TEXT PROVIDED >>
Follow the procedure below to use the data publisher.
- Initialize the data publisher as follows.
AgentHolder. setConfigPath ( getDataAgentConfigPath ());
DataPublisher dataPublisher = new DataPublisher(url, username, password);
Generate the stream ID for the stream from which you are going to publish the event as follows.
String streamId = DataBridgeCommonsUtils.generateStreamId(HTTPD_LOG_STREAM, VERSION ;
- Publish the events using any of the following methods.
In the following configuration, the published event is blocked being called until the event is put into a disruptor. If the disruptor is full it will wait until there is a free space.
Event event = new Event(streamId, System.currentTimeMillis(), new Object[]{"external"}, null, new Object[]{aLog}); dataPublisher.publish(event);
Try publish as shown in the following configuration, is a non-blocking publishing. If there is a space available in the disruptor, it will try to insert the event. However, if the disruptor is full, the event is returned back immediately without waiting.

SOURCE EXCERPT >>
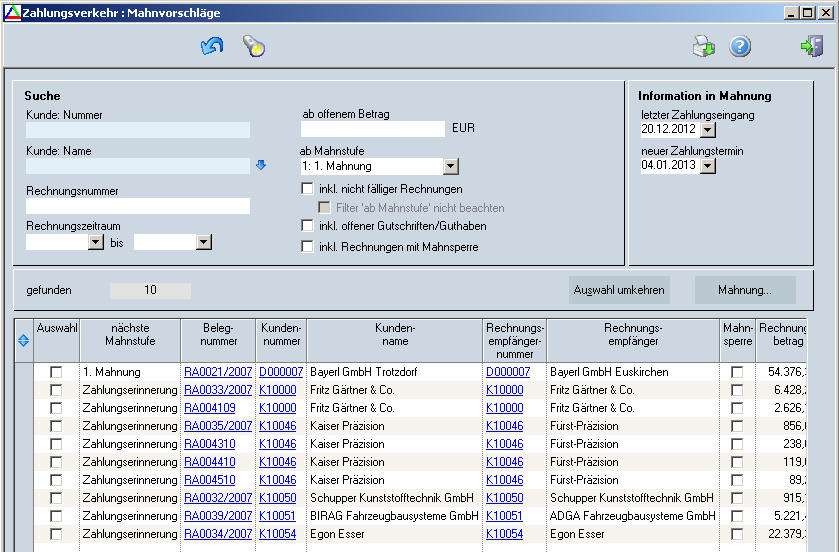Viewport: 839px width, 552px height.
Task: Click the sort arrows icon in table header
Action: click(24, 340)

WHAT TO WORK ON >>
**a.** Answer these questions from the data publisher text.
(i) Which three values are passed when creating a new DataPublisher?
(ii) In the blocking method, what happens when the disruptor is full?
(iii) In the try publish method, what happens when the disruptor is full?
**b.** Please carry on the data publisher procedure from its last sentence.
The material comes from a different source than the data publisher text.

ANSWERS FOR THE TASKS >>
**a.**
(i) url, username and password.
(ii) It waits until there is free space.
(iii) The event is returned immediately, without waiting.

**b.**
Event event = new Event(streamId, System.currentTimeMillis(), new Object[]{"external"}, null, new Object[]{aLog}); dataPublisher.tryPublish(event);
Try publish as shown in the following configuration, is a non-blocking publishing with timeout in mili seconds. if there is a space available in the disruptor it will try to insert the event, but if the disruptor is full it will wait for the specified amount of time, and if the timeout is reached the event is returned back.
Event event = new Event(streamId, System.currentTimeMillis(), new Object[]{"external"}, null, new Object[]{aLog}); dataPublisher.tryPublish(event, 100);
For more information on the usage of data publishers, see the sample in the
<DAS_HOME>/samples/httpd-logs/
directory.